**DATASET EXCERPTS:**
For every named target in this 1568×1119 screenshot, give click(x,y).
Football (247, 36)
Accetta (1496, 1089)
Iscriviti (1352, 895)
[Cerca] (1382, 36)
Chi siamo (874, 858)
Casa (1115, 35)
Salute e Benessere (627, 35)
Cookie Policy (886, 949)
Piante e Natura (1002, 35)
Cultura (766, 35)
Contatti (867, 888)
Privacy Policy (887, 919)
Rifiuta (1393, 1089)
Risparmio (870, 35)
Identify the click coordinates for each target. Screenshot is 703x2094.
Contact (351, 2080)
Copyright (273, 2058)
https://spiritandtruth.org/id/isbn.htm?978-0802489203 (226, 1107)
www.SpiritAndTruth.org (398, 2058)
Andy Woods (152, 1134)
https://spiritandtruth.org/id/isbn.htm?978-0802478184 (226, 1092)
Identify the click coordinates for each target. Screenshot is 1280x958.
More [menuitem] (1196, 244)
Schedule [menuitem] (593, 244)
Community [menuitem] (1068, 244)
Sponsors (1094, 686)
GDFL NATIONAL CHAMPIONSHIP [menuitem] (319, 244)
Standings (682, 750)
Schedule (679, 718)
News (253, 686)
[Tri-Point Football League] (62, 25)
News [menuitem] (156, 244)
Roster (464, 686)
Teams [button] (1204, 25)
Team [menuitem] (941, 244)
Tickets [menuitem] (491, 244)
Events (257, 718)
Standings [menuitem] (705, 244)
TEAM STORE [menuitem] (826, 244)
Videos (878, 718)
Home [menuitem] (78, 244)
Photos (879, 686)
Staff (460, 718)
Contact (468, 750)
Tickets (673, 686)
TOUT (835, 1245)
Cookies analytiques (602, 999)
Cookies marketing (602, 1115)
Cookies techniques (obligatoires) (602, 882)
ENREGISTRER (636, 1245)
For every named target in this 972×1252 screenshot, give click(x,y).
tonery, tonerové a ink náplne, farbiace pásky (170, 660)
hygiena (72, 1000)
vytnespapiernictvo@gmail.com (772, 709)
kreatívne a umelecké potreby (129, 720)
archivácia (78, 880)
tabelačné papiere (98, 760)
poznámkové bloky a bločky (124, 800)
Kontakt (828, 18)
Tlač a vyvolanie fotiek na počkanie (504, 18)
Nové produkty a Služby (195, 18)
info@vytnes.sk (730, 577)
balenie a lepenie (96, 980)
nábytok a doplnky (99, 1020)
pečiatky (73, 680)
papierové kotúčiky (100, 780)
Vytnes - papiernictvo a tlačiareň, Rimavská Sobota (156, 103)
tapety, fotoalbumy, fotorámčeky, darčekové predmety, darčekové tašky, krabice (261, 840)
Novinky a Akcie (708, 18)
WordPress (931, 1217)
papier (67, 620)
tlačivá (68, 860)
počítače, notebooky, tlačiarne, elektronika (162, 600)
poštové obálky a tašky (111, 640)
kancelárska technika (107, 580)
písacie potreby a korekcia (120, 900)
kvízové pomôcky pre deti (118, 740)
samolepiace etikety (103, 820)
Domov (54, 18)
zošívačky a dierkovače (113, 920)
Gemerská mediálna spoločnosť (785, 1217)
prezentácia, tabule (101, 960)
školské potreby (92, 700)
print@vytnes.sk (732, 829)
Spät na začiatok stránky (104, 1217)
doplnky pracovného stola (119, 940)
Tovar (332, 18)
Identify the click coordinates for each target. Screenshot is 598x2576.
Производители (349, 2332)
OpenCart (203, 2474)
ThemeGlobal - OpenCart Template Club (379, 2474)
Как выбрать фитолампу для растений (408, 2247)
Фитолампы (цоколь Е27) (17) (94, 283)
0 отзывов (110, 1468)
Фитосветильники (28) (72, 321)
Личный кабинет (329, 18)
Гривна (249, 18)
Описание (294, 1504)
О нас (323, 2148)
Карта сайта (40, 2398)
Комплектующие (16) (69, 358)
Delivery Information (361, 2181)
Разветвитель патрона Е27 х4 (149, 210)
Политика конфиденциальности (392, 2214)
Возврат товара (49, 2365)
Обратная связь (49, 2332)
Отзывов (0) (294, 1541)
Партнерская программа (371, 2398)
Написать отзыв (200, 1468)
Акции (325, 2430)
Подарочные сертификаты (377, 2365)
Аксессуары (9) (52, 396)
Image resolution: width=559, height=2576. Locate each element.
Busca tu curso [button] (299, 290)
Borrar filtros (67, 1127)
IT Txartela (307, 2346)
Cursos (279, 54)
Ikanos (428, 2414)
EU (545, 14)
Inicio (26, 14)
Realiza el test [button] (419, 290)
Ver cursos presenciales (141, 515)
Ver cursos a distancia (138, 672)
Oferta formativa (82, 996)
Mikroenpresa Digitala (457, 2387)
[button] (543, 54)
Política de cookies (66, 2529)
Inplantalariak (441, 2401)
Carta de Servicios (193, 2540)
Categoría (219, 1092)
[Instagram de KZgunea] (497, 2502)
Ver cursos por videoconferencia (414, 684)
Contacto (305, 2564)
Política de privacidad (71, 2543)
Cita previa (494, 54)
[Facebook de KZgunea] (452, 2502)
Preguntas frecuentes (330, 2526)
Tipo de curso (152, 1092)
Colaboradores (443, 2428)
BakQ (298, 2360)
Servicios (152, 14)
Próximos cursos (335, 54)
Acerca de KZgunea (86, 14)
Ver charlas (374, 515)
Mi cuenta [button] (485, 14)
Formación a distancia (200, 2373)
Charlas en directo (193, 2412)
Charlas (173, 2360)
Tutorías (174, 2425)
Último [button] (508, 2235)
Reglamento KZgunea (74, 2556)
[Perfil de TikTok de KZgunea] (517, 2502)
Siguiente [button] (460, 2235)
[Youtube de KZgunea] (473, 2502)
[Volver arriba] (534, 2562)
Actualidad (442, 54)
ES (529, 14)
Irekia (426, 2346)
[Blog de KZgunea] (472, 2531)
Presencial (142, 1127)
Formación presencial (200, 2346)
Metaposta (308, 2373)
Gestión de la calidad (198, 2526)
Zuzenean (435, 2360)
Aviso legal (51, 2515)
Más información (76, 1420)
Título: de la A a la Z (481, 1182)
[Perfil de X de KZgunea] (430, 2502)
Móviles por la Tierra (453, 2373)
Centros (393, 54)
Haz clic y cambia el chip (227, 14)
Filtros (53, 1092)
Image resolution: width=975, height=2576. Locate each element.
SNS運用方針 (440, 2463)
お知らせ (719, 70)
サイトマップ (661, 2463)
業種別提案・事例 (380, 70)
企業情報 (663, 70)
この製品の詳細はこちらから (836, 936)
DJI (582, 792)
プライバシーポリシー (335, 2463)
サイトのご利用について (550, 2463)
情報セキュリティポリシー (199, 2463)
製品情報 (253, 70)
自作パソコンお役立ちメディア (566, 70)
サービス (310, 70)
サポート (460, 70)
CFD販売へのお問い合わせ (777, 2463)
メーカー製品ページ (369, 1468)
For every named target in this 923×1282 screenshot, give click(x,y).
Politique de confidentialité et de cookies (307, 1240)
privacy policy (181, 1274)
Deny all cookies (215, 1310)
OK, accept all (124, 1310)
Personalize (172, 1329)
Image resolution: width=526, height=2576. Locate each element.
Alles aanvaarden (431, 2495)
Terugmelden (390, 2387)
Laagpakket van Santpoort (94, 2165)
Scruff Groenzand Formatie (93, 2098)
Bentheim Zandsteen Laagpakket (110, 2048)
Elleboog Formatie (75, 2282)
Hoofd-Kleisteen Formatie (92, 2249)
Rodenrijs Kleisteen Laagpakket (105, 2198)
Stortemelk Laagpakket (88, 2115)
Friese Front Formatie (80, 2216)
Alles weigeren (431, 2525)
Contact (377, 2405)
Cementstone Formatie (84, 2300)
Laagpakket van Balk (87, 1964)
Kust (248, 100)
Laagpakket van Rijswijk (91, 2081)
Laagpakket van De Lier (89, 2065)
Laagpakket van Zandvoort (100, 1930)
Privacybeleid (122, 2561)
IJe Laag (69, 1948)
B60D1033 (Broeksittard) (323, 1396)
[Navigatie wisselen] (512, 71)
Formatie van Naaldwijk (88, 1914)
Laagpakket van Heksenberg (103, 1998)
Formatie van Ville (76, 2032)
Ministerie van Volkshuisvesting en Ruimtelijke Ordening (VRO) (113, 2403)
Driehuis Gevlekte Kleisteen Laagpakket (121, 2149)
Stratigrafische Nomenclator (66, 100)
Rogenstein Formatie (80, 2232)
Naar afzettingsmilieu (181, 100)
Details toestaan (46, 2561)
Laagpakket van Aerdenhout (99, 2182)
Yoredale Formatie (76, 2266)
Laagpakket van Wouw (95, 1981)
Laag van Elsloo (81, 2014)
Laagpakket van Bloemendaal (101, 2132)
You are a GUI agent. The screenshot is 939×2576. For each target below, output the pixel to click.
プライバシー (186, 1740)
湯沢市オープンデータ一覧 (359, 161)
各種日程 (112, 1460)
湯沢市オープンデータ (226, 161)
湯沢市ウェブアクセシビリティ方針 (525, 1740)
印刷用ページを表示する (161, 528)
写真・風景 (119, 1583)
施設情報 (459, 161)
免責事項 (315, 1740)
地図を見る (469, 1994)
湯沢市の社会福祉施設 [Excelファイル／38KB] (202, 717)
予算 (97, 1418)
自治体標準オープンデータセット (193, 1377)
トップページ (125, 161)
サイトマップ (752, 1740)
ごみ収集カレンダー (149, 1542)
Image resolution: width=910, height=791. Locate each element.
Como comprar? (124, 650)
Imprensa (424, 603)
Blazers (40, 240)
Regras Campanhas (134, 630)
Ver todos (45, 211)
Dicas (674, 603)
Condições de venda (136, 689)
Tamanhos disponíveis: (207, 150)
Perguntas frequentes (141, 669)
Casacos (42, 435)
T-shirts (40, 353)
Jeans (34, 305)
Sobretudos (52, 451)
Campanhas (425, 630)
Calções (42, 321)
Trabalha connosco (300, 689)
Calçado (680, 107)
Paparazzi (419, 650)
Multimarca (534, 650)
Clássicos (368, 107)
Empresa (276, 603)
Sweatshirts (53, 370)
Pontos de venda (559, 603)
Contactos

**WHAT YOU SHOULD DO:** Reproduce the data word for word, beginning with the line that contains "Calções (42, 321)" and ending with the last line of the data, both included.

**WORKED SOLUTION:**
Calções (42, 321)
Trabalha connosco (300, 689)
Calçado (680, 107)
Paparazzi (419, 650)
Multimarca (534, 650)
Clássicos (368, 107)
Empresa (276, 603)
Sweatshirts (53, 370)
Pontos de venda (559, 603)
Contactos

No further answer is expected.